The Unlikely Antidote for His Anxiety

Brett Eldredge has always seemed to me like an open book. He Instagrams his every move on and off the stage for his 1.4 million followers, and it always looks like he's living his best life.

But that easy-going nature doesn't always come easy for Eldredge.

Like millions of people, Eldredge has ongoing struggles with anxiety and panic attacks that started when he was just a boy and have been so bad they've forced him to go to a hospital emergency room (The interview can be heard on the 10% Happier podcast.).

“As a kid, I would kind of have a panic attack," Eldredge told ABC News, "but I didn’t even know what that was. In college, I remember times where I would go to a party, and I would be breaking into sweats, and I’d just (think), ‘Is something wrong with me?’ I would just live in my own trapped box, and no one would know. And that's the other thing -- I'm very good at hiding it.

“I can't tell you how many times I went to the doctor thinking, ‘There's something really wrong.' I’m always looking for somebody else that's experiencing the same thing as me. It's because you feel like you're all alone.”

But even with all the doubts about himself, it turns out that the stage -- in front of a crowd -- is where Eldredge found something of an antidote for his anxiety.

“I could be a superhero up there once I get there. I'm in my element, in my flow of what I do. I turn into the best version of myself. It's all the psyche going up to it," he said. Even when he might struggle with shortness of breath, blurred vision and temporal headaches before he takes the stage, once he walks out, it's all alright.

Besides singing for a crowd, Eldredge has added a few other elements to his routine to keep himself mentally healthy: he uses mindfulness meditation practice, he does gratitude journaling, he tries to live in the moment, and he hangs out with the most stress-free companion of all, his Weimaraner Edgar.

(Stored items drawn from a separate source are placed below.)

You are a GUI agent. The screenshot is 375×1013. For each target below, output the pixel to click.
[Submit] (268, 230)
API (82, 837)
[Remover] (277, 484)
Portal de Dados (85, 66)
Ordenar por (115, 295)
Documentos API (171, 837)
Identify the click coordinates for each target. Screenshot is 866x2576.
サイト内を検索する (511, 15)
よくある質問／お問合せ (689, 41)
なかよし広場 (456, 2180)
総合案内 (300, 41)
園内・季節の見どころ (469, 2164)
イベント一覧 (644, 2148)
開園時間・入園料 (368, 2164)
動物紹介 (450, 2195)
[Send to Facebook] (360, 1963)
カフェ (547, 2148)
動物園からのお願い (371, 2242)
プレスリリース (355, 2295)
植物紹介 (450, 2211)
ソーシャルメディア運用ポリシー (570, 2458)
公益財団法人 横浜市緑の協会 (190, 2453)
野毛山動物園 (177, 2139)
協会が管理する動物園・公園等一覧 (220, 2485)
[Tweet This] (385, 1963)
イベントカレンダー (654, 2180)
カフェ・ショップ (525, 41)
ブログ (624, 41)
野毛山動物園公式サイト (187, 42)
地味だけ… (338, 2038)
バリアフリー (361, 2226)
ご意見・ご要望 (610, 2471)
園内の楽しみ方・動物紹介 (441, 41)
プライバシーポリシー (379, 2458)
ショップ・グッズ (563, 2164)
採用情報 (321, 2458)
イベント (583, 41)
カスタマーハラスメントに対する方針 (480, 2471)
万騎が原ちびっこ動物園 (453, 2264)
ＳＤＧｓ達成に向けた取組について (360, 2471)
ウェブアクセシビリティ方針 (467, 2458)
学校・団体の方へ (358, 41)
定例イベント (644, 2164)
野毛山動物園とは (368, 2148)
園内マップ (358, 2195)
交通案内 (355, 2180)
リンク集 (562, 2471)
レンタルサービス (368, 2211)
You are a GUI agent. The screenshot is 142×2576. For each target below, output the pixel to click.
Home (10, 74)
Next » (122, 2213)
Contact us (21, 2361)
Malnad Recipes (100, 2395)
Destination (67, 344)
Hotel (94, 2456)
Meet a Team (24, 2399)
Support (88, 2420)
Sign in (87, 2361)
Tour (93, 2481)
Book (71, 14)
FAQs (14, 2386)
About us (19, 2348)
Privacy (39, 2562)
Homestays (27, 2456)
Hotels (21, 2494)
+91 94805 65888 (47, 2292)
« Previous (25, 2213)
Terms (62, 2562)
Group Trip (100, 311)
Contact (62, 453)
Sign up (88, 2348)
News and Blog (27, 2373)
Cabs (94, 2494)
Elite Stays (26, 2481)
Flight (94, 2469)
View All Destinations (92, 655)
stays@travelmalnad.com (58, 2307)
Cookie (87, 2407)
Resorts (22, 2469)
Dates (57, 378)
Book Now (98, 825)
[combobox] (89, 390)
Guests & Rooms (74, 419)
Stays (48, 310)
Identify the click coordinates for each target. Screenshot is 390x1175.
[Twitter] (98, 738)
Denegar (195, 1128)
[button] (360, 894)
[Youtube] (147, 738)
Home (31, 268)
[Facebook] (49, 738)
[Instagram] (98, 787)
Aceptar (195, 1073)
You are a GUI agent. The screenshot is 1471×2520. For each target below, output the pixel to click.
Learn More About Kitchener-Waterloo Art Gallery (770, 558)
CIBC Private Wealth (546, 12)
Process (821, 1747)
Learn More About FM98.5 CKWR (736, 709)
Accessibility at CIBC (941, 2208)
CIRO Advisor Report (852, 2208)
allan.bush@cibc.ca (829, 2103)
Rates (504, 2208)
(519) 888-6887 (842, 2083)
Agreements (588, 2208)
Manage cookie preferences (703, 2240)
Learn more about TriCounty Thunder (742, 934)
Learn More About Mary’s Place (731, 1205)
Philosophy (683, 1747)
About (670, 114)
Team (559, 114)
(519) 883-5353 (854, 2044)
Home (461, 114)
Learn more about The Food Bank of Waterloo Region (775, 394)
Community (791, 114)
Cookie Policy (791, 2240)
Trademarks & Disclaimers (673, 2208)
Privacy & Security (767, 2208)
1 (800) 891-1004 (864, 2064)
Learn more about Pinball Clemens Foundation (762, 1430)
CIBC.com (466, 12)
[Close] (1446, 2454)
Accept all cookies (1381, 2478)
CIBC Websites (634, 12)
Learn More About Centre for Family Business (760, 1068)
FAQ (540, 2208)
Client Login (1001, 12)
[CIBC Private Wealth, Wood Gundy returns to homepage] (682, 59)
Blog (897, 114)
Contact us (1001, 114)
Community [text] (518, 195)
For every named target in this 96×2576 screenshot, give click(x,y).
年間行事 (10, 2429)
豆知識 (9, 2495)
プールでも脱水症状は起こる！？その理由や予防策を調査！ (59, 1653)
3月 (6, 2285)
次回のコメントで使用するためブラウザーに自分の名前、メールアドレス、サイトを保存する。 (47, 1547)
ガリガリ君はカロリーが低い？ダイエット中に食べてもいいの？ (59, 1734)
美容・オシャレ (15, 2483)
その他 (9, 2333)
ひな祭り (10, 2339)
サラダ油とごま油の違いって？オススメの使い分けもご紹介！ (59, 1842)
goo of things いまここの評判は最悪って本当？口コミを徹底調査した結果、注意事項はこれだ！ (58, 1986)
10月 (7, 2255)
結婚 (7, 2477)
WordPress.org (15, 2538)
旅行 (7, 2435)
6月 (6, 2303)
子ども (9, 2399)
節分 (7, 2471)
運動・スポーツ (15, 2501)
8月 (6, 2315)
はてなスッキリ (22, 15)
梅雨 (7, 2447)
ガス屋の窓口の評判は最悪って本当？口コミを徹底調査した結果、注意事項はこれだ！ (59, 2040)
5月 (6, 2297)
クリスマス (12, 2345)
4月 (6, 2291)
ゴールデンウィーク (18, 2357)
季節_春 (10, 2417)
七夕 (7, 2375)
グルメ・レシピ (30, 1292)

"I might play in front of 30,000 people, and then I walk off -- and this is really hard to explain to people because it's such a weird experience -- but walking off stage and going onto your bus, and you're by yourself after having the most insane adrenaline rush ever. Everybody's going crazy: people give you high-fives, and then it's just you and the walls of a tour bus," he shared.

"I'd be there by myself. Now I've got Edgar to be there with me. It just made me more happy."